Father’s illness forces Salma to work in brick kiln

JALALABAD (Pajhwok): Tired of a difficult life, 11-year-old Salma is forced by poverty to work in a brick kiln with her ailing father to support her family in eastern Nangarhar province.
Khan Mohammad, Salma’s father, a resident of Sultanpur area of Surkhrod district has been suffering from a rheumatic disease.
Salma daily comes to the brick kiln with her father in the morning and works there until evening.
Tired of her miserable life, Salma says her father’s ailment has forced her to work in order to support family.
“I go to work at 7:00am with my father and a little brother, we make 1,000 bricks daily, but the income is not enough,” Salma said.
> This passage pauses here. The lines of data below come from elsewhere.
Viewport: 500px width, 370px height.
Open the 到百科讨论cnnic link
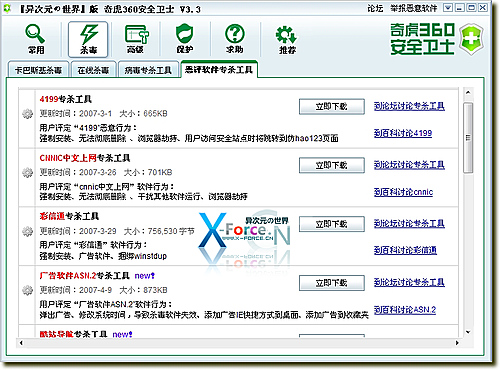(403, 192)
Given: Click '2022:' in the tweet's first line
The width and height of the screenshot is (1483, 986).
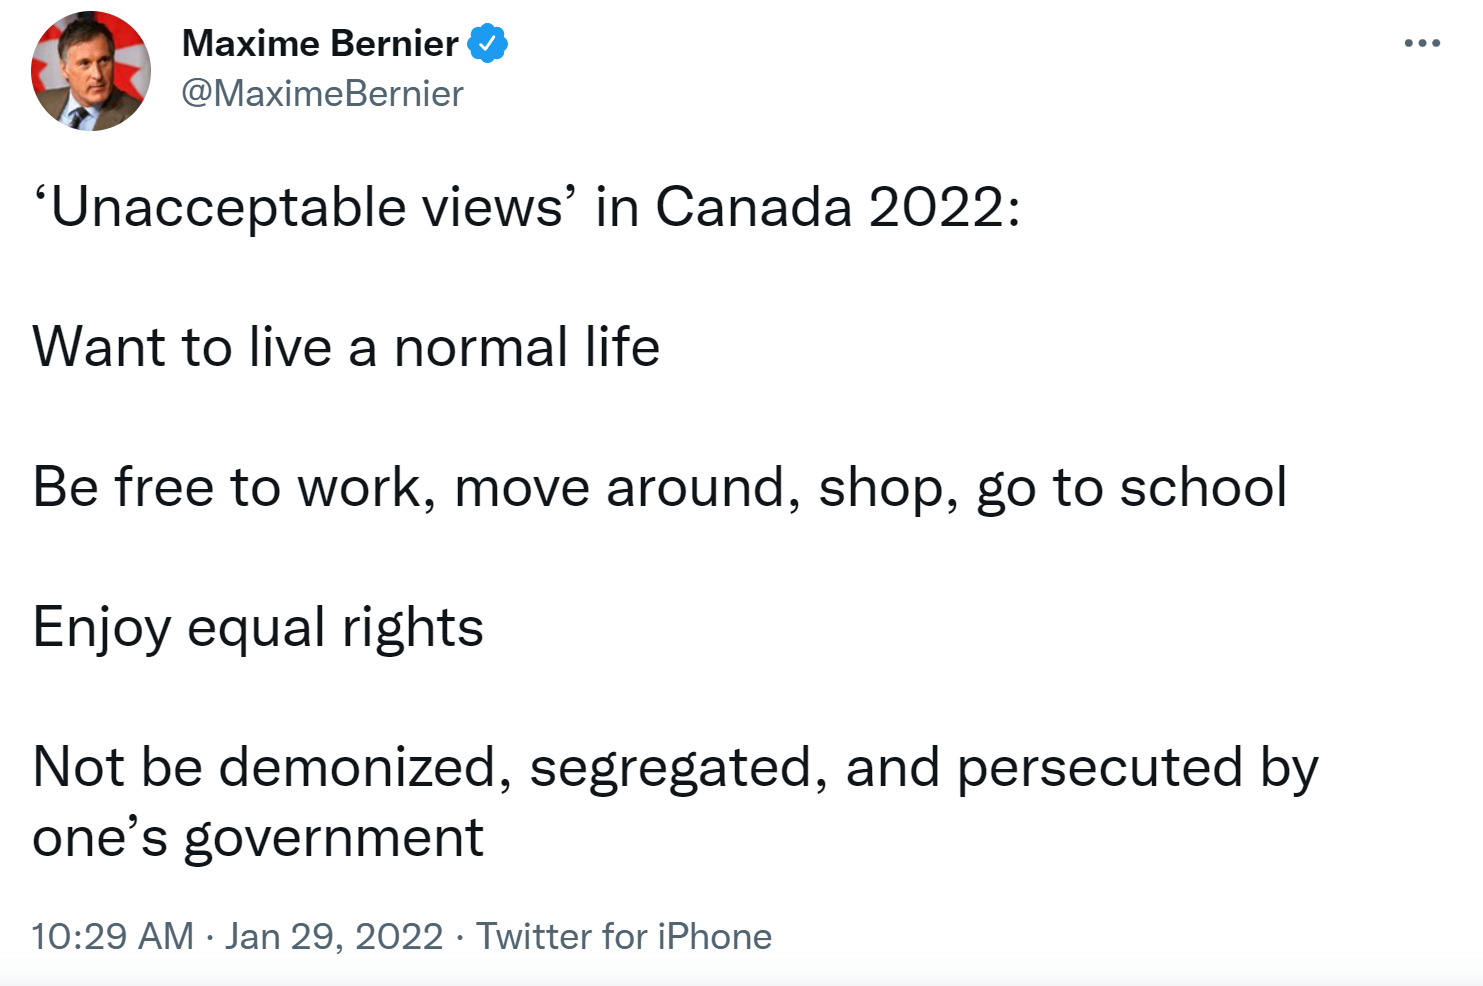Looking at the screenshot, I should (944, 208).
She is hopeful t the government and donor agencies will help her so that she can get rid of the heavy work and reach her dream of going to school.
“It is hard, when we come in the morning, my fingers and feet freeze due to severe cold, but I have to work. I want to go to school. I want to be helped so I no longer work here…” she added.
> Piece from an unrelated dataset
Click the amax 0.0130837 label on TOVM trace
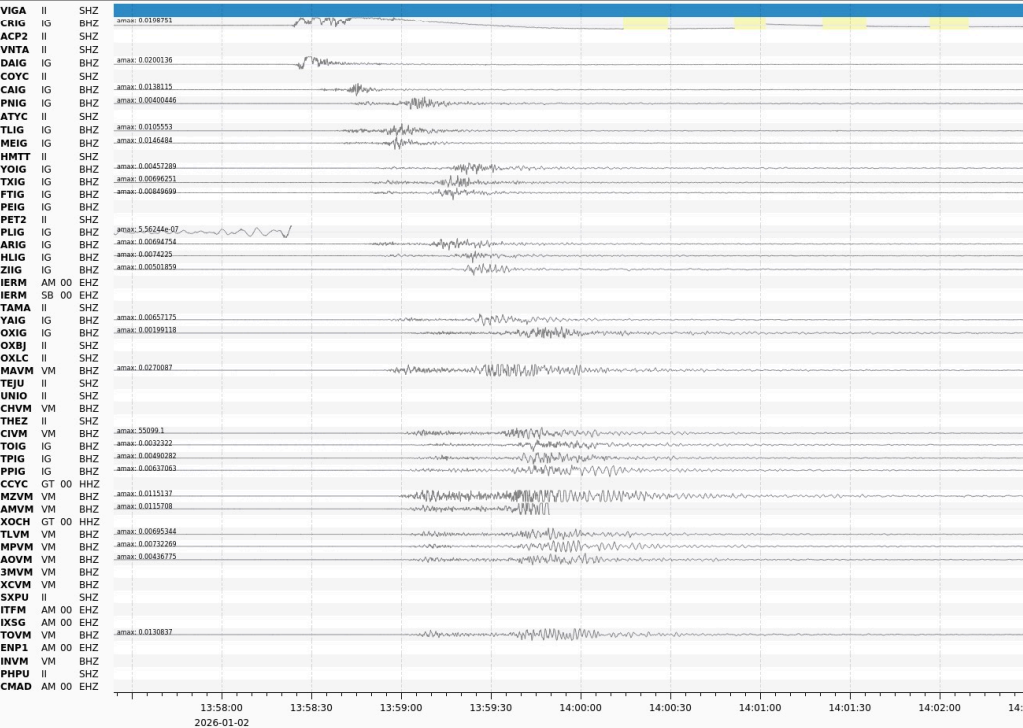This screenshot has width=1023, height=728. 145,631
Similarly, Salma’s father, Khan Mohammad, said there was no one else in the family to earn money and that was why Salma had to work with him in the kiln.
“We make around 1,500 bricks a day. They pay 350 afghanis per 1,000 bricks. I can’t do my work. I have rheumatism. My hands are weak,” he explained.
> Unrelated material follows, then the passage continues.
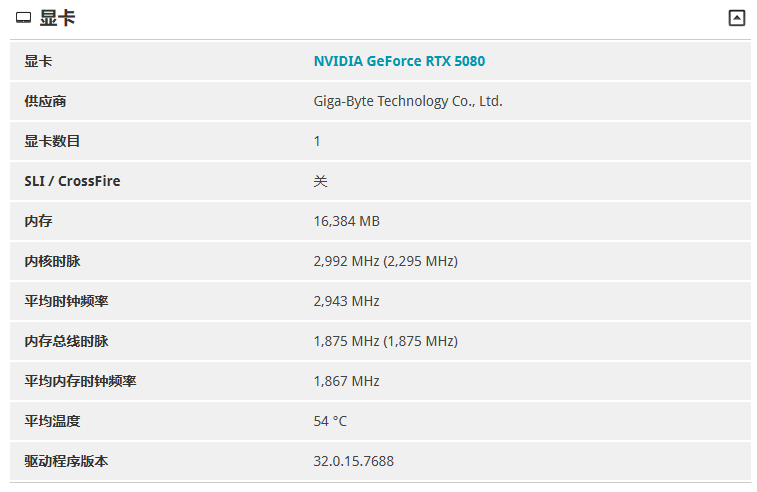Select the 平均时钟频率 row label
This screenshot has height=492, width=757.
coord(66,301)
Khan Mohammad earns very little money per day, which is not enough to meet his daily needs. He also cannot afford his treatment.
“I have been working here for the last 16 years. But my income is not enough to cover family expenses.”
On the other hand, Nangarhar Labor and Social Affairs Department says the number of children working in brick kilns has decreased compared to the past.
Labor and Social Affairs director Maulvi Faridullah Haqqani told Pajhwok they had started providing education to working children in cooperation with charity organizations and aid agencies.
He said families of such children were being financially supported in order not to send their children to work.
Currently, there are about 50 brick kilns in Nangarhar where at least fifty families work in each kiln, and many families force their children to do heavy works.